494 一名近衛航空隊、帝都防衛の最精鋭部隊と謳われた飛行第244戦隊の装備機が「疾風」でなく「飛燕(後に5式戦)」なのはどうしてでしょうか?本土空襲が始まる前の時点で疾風を配備し、空中勤務者の慣熟を図る余裕はあったと思うのですが。よく「飛燕」は本土配備により「潤沢な予備部品と川崎と直結した良好な整備環境により本来の性能と高い稼働率を維持できた」といわれてますが「疾風」だって「潤沢な予備部品と中島と直結した…云々」といえるでしょう。調布基地には「疾風」の運用に適さない点とかあったのでしょうか?識者の皆様、どうか私の疑問に答えてください。
備後ピート

  1.  まず、4式戦は高性能な優秀機だったので、19年中は南方へ投入することが優先された機材で、必ずしも首都防空部隊が最精鋭というわけではありません。
     そして首都防空部隊は別に244戦隊だけではありません。

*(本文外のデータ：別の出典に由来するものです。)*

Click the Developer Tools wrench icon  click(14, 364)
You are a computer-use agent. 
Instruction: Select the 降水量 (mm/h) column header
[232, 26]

47戦隊が2式戦保有でして、この部隊は19年末期に4式戦に機種改変してます(基地は成増、今の光が丘公園です)
     244戦隊の機種改変は18年でして、それまでは97戦の部隊、まあいかにも後方のの隊だったわけですが、比較的長期間3式戦を有して扱いに習熟し、南方で消耗してないというのは非常に貴重で、機種改変しなくても充分な戦力な訳ですから(事実活躍したわけですし)
     貴重な4式戦を敢えてまわす必要性を当時の陸軍は感じていなかったということでしょう。
    SUDO

  2.  244戦隊の装備機の変遷を144戦隊時代から追っていくと、
    昭和16年 97戦
    昭和17年 97戦、2式単戦、2式複戦
    昭和18年 3式戦
    昭和20年 5式戦
     と言う感じで、SUDO氏が言っている様に、当初は後方部隊で、ドーリットル空襲後に戦力を微増し、新鋭の3式戦に機種改変を行ったという所でしょうか。
     4式戦が配備され始める昭和19年頃は、戦隊が3式戦の運用に慣れ40機の出動戦力を整えた所で、ココで4式戦を配備して一からやり直しというのも考え難いものがあります。
    更に昭和19年11月末に戦隊長の入れ替えに伴い、操縦者もベテラン・中堅が転出し、戦隊として操縦者の質的に低下していますので、その辺の梃入れも行わなければならず、機種改変等をする余裕は無かったとも思えます。



  3. 昭和6年満州事変の有事に際して、陸軍は当時制式化していた中島九一戦を数的に充足させることが不可能であると見込まれたことから、性能的には今ひとつであった川崎九二戦を第二の主力戦闘機として制式採用します。
    この教訓により、以後の陸軍の単座戦闘機は、中島一社への集中をやめ、中島−川崎−中島−川崎と交互に半世代ずつずらした機材を発注する方針を採るようになります。一極集中が破綻する場合を考えての安全策です。
    満州事変当時よりもはるかに大きな機材数を整えなければならない太平洋戦争時においても、この方針は堅持されています。
    したがって、四式戦がすべてを埋め尽くすことにはならないわけなのです。

    教導飛行師団のように元々混成である部隊を除いて、三式戦の使用部隊は三式戦二型か五式戦に機種改変されることはあっても、四式戦に改変されることはなかったはずです、二四四戦隊に限らず。
    五〇戦隊のように、一式戦から三式戦に改変予定がありながら、三式戦では使用現地の実情に合わないとして一式戦三型に改変になり、さらに四式戦に改変された、という例がわずかにあるくらいです。